Association for the Advancement of Blood & Biotherapies
- Logo since 2022
- Abbreviation: AABB
- Formation: 1947
- Website: www.aabb.org
- Formerly called: American Association of Blood Banks

= AABB =

Transfusion medicine and biotherapies association

AABB (Association for the Advancement of Blood & Biotherapies) is an international, not-for-profit organization representing individuals and institutions involved in the field of transfusion medicine and biotherapies.

The association works collaboratively to advance the field through the development and delivery of standards, accreditation and education programs. AABB is dedicated to its mission of improving lives by making transfusion medicine and biotherapies safe, available and effective worldwide.
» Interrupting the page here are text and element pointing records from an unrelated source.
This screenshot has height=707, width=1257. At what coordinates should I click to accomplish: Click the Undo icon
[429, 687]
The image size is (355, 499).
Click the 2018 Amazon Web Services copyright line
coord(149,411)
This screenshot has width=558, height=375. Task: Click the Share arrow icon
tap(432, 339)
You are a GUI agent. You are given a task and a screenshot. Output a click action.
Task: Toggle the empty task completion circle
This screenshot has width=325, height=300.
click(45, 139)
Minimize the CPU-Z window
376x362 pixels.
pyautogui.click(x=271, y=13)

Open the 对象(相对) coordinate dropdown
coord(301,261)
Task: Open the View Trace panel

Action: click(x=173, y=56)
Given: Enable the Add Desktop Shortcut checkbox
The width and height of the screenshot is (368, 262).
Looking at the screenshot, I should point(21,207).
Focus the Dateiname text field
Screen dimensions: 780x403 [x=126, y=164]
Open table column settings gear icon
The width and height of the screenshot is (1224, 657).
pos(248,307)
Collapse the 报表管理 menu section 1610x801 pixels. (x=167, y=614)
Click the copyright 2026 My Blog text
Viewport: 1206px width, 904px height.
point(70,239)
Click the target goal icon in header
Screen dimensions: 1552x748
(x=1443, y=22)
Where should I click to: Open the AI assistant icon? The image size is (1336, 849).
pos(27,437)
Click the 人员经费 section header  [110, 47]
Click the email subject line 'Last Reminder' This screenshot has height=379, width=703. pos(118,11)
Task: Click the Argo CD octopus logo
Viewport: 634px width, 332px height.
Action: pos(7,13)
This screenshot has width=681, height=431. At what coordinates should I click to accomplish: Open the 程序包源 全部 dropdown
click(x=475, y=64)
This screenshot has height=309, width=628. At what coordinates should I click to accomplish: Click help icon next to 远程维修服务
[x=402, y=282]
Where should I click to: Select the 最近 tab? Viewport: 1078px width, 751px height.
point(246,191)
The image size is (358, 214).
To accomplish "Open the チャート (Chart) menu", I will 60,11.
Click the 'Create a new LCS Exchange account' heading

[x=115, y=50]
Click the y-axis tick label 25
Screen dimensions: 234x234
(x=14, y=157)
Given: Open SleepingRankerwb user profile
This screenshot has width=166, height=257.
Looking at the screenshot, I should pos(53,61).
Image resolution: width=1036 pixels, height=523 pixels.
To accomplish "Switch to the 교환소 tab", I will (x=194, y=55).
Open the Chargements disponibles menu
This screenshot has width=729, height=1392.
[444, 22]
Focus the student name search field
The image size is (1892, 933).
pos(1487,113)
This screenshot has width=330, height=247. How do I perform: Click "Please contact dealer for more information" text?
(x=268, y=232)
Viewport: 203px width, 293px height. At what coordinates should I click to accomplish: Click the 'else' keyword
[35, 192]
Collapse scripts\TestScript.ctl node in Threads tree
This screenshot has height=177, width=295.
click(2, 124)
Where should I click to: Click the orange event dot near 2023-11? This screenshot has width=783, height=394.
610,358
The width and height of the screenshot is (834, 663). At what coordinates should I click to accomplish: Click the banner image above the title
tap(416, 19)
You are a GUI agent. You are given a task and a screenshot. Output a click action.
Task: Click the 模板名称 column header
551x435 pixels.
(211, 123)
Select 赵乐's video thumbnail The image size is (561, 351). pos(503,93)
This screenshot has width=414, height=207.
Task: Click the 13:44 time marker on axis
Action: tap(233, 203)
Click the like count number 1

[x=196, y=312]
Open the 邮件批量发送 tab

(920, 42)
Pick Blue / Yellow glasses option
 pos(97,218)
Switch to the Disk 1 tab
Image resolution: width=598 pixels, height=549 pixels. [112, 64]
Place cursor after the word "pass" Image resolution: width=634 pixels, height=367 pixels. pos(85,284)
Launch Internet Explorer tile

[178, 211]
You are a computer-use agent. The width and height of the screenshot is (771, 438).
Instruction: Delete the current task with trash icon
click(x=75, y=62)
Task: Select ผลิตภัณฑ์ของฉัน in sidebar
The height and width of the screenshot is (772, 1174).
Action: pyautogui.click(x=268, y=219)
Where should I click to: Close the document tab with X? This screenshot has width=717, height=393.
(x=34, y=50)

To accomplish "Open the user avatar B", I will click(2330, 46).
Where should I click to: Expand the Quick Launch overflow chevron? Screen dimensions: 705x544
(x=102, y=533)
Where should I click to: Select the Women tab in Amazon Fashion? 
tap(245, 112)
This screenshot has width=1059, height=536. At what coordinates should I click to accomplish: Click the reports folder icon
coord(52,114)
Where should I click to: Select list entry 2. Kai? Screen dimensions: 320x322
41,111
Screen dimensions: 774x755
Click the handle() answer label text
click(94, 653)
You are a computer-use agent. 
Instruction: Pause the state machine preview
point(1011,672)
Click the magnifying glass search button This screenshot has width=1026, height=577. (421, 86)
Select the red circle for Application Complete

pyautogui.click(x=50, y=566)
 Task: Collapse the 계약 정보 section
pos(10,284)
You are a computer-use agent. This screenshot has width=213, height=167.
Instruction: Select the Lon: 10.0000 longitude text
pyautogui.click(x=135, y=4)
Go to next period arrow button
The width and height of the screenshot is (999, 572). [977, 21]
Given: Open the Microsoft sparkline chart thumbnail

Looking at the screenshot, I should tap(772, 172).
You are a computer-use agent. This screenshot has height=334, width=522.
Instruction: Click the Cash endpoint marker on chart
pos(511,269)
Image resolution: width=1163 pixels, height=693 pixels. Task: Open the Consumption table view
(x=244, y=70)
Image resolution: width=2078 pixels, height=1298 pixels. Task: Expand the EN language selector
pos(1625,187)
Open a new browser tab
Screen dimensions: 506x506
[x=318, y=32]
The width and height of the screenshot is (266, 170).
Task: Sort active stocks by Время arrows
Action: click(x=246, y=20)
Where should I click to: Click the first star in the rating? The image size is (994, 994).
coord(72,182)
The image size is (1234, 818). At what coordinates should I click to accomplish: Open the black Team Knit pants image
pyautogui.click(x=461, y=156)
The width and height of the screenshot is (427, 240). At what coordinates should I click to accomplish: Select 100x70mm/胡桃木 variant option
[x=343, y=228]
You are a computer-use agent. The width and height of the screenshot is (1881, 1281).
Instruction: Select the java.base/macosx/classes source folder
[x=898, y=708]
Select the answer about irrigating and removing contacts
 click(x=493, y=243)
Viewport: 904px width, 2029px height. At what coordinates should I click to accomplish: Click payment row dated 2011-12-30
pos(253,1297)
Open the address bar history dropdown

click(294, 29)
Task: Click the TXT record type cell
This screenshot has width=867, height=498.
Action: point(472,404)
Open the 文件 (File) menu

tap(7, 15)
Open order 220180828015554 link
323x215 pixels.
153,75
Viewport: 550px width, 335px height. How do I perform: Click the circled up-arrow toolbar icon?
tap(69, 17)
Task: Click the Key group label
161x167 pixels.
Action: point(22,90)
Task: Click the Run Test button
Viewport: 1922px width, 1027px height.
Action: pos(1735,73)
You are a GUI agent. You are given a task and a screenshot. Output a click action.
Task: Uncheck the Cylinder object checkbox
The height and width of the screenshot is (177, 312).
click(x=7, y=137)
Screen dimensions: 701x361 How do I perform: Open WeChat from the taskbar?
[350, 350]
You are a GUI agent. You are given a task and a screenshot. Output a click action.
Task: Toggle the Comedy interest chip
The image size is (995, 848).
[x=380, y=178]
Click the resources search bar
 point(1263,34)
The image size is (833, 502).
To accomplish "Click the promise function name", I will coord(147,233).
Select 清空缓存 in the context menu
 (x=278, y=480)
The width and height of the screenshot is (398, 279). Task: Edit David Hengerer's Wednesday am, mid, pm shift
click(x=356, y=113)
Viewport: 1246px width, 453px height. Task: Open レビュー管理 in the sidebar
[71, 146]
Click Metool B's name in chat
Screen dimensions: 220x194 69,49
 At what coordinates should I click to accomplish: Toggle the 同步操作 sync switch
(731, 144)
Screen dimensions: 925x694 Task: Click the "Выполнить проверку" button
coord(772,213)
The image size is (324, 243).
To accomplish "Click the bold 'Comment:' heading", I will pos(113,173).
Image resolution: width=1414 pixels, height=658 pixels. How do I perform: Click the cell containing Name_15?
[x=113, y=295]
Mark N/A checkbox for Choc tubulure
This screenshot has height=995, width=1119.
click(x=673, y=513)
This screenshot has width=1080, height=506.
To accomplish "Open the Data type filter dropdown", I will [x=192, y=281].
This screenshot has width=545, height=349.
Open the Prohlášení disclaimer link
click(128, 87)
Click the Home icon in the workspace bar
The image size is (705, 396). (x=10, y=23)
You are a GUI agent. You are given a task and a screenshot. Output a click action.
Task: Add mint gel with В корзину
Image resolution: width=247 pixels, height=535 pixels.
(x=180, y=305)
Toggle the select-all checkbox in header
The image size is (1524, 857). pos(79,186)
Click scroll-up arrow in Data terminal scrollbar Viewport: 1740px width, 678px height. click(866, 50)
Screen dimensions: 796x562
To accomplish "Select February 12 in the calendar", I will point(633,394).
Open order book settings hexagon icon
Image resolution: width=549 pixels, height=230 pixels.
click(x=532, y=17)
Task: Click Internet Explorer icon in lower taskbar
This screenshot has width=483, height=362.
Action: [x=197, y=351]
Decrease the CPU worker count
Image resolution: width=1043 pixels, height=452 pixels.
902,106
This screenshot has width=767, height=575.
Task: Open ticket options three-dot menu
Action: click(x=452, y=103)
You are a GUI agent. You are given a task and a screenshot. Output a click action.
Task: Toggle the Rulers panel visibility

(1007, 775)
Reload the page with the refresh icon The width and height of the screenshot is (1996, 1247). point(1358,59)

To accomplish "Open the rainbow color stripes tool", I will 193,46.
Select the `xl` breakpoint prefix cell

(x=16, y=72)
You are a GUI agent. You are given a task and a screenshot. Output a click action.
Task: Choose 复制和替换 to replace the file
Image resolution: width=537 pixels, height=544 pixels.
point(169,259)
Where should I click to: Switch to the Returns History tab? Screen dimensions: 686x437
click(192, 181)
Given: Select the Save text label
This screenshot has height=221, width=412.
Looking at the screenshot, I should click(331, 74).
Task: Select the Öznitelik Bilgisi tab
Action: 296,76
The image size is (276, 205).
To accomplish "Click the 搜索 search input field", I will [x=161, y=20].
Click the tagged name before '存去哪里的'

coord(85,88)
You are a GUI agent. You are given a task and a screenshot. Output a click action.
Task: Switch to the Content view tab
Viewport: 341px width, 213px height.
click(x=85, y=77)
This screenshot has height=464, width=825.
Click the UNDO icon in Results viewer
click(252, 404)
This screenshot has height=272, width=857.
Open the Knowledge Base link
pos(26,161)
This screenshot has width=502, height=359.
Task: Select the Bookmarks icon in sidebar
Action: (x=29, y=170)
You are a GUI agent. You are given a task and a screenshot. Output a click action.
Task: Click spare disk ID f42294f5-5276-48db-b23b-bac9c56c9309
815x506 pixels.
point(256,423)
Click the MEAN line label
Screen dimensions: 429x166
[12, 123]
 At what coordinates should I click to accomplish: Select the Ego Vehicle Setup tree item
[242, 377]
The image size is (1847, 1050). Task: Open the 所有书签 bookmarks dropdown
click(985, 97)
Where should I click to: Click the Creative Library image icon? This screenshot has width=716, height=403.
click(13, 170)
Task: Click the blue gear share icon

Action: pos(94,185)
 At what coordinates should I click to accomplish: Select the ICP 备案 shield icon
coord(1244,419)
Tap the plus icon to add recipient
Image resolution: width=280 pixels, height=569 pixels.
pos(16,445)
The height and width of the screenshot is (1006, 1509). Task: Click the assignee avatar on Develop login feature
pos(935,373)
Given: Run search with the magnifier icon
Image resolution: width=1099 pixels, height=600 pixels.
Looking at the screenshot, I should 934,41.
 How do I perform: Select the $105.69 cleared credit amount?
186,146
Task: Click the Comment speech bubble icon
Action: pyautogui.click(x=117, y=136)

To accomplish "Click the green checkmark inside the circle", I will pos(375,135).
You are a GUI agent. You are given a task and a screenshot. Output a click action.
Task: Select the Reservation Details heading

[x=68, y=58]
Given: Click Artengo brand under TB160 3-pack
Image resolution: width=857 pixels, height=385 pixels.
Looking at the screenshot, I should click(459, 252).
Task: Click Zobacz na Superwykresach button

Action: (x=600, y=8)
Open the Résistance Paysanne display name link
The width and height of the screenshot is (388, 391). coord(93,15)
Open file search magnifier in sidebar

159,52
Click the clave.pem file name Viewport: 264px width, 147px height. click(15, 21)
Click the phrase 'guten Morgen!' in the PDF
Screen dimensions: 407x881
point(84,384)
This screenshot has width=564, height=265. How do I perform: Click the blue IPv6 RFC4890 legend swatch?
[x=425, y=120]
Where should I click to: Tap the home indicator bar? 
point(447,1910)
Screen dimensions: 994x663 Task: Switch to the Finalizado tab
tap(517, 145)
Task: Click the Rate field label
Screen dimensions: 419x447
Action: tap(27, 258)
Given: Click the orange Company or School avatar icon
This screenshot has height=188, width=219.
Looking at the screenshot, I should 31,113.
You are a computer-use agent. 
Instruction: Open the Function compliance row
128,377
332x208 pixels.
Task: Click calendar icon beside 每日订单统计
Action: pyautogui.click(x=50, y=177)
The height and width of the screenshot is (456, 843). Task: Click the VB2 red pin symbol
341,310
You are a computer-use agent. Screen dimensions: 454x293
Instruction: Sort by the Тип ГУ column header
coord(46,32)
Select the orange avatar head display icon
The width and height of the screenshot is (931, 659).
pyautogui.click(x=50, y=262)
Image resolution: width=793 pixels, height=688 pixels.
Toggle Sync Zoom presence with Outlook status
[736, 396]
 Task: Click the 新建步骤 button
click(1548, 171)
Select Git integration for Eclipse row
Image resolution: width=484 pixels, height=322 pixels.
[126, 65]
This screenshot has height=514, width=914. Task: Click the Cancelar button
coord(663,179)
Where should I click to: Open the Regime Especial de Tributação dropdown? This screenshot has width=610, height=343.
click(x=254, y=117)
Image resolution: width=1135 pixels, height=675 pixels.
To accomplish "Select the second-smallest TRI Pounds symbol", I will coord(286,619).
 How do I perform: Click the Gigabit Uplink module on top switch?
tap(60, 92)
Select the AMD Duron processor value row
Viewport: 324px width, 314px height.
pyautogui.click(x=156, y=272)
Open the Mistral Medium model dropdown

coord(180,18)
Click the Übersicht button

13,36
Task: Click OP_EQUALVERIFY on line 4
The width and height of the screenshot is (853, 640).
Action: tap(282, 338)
The association was founded in the United States in 1947 as the American Association of Blood Banks. In 2021, it changed its name to Association for the Advancement of Blood & Biotherapies to better reflect its mission and work.

Virtually all blood banks in the United States are accredited by AABB. In addition, AABB accredits hospital transfusion services, biotherapies facilities, cord blood banks, relationship testing facilities, and various other facilities whose work relates to blood and biotherapies. Accreditation by AABB meets the requirements of the Clinical Laboratory Improvement Amendments (CLIA) for blood bank, transfusion service, and immunohematology reference laboratory operations.

AABB hosts an annual meeting every fall for the dissemination of research and information for the blood and biotherapies field. The association publishes a monthly magazine, a weekly newsletter, and a peer-reviewed research journal titled Transfusion. AABB publishes a variety of other materials for the blood and biotherapies field, including the standards by which it accredits institutions.

Since 1953, the organization has also operated a National Blood Exchange to facilitate transfers of blood products during shortages or when rare blood types are required.

On June 1, 2018, Debra BenAvram, FASAE, CAE, became the association's chief executive officer (CEO).